Estos versos del poeta nos hablan de la libertad. Pero de una libertad, ante todo, humana, que está sujeta a la realidad y circunstancias de la naturaleza de la vida. Por lo tanto, es una libertad tan efímera como es la misma vida. Pues una cosa es pensar y otra cosa muy distinta es existir. Porque existir nos exige vivir, cada día, como una batalla que hay que afrontar.

No me vale para nada el silogismo de “Pienso, luego existo” del filósofo francés Descartes, para demostrar un racionalismo, el cual la vida no tiene. Porque el ego, ese yo interior que mueve todo el inconsciente del ser, que se hace presente en todo lo humano: ambición, amor, odio..., nos conduce hacia los instintos más primitivos. La voluntad queda relegada a una libertad sujeta y supeditada a la supervivencia.

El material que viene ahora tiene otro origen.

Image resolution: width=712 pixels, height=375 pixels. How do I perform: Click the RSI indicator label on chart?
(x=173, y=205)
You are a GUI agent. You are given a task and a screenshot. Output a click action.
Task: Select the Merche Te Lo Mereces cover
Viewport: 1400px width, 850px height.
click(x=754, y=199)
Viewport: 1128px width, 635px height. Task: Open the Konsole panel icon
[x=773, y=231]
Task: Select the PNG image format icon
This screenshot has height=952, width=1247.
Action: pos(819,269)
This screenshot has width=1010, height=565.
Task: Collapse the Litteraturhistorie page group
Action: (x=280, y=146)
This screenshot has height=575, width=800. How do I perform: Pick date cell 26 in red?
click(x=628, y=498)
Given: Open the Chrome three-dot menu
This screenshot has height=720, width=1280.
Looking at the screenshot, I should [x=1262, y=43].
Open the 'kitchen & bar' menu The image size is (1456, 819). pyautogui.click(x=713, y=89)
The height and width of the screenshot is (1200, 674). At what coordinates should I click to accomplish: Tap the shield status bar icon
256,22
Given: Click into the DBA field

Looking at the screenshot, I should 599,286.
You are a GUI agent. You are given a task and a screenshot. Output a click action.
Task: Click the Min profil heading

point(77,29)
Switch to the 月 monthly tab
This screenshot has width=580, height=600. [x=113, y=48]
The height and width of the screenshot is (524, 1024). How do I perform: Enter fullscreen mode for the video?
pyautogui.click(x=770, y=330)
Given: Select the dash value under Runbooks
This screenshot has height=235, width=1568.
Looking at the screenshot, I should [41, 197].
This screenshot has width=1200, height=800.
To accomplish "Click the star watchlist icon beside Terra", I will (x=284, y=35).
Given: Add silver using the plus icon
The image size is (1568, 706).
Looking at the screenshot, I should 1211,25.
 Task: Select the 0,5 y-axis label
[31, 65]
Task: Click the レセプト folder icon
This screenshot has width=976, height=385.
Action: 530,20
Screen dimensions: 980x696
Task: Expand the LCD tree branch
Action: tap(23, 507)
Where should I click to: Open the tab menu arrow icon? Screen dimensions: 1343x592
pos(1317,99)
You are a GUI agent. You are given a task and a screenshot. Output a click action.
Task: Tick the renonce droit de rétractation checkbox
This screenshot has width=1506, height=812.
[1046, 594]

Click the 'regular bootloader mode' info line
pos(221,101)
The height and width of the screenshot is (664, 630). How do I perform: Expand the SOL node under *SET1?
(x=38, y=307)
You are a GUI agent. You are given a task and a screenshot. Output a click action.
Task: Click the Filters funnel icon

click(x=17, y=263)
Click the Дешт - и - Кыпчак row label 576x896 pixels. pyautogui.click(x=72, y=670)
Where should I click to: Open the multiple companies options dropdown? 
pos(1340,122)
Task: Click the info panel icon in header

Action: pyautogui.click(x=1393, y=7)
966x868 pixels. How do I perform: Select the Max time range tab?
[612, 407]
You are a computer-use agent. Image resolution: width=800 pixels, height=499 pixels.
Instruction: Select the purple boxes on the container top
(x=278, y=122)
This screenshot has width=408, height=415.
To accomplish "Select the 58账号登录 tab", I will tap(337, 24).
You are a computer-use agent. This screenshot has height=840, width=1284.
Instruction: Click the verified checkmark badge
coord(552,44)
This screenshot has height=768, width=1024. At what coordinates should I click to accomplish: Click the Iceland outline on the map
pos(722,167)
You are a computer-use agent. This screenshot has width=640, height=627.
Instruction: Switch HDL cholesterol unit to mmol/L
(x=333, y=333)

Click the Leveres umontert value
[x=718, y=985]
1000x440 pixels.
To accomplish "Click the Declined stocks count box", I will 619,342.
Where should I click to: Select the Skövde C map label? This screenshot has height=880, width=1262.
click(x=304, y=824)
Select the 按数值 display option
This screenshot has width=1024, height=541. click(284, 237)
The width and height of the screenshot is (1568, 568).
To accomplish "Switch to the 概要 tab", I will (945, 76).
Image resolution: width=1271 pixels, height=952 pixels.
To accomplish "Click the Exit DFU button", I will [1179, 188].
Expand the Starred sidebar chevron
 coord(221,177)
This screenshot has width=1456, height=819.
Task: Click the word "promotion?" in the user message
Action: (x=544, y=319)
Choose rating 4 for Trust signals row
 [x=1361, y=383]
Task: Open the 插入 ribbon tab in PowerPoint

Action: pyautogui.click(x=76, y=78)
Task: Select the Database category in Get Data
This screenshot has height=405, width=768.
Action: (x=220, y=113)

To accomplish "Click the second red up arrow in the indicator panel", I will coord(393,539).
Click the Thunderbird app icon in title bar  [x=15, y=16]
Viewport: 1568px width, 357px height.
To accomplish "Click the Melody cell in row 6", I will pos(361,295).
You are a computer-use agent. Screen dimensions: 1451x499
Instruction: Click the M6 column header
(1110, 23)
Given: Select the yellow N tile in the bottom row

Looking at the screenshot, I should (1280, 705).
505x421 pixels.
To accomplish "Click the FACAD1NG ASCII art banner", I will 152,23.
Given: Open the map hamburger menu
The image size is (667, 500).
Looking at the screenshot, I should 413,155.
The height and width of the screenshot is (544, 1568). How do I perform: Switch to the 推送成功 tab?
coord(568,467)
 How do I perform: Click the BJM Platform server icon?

Cualquier pandemia como enfermedad que atenta la vida, cuestiona, de alguna manera, la existencia humana. Porque es ejemplo de rebeldía de la Naturaleza contra el ser humano. Rebeldía a las acciones del Humano como huésped. Quien la transforma a su antojo, cayendo en el error de olvidar que sólo está de paso. Y es, precisamente, ese ego, el que le hace creerse dueño de la naturaleza, quien le traiciona. 

Tampoco nos valen los argumentos económicos, sociales, políticos... si no ponemos la libertad al servicio de la Naturaleza, entendida ésta como maternidad o fuente de vida, para aprender a convivir con y para ella. Esta convivencia nos exige tomar conciencia de que somos un huésped más que vive en ella. Que, como especie humana, también estamos en peligro de extinción. De nosotros depende nuestra existencia.    

La pregunta es obvia: ¿qué estamos aprendiendo ante un estado de pandemia que amenaza nuestras vidas? La respuesta individual no vale. Porque es necesario consensuar una repuesta única, pero no sobre qué hemos aprendido, sino a la cuestión de qué hacemos para revertir la situación y conseguir vivir en armonía con la madre naturaleza.     

Si lo que impera, ante todo, es la continuidad de nuestra especie, para seguir trasmitiendo la herencia evolutiva que hemos recibido: la historia humana con sus aciertos y errores; entonces os digo que estamos en la buena dirección y hablamos el mismo lenguaje. No quisiera exponer la situación de forma alarmista, porque soy consciente de lo breve que es la vida, la necesidad que tenemos de vivirla intensamente, y disfrutando del bienestar. Pero también me importa mucho la humanidad y su existencia.

Como expone el filósofo alemán Immanuel Kant en su obra Crítica de la razón pura: “No hay libertad alguna, sino que en el mundo todo ocurre según las leyes de la naturaleza”.  Con lo que se demuestra, y se hace evidente, que la naturaleza humana como lo humano de la libertad están sujetas  a las leyes de la naturaleza.  Lo dicho: de nosotros depende nuestra existencia.